# [INSTRUCTION]
Reproduce the listing below in full, swapping "dimensions" for "measurements" wherever it occurs and leaving every other part unchanged.

(Entries for locating words and elements)
** start **

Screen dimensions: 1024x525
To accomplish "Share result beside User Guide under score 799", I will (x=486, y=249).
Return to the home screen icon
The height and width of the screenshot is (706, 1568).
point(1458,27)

** end **

# [THE OUTPUT]
Screen measurements: 1024x525
To accomplish "Share result beside User Guide under score 799", I will (x=486, y=249).
Return to the home screen icon
The height and width of the screenshot is (706, 1568).
point(1458,27)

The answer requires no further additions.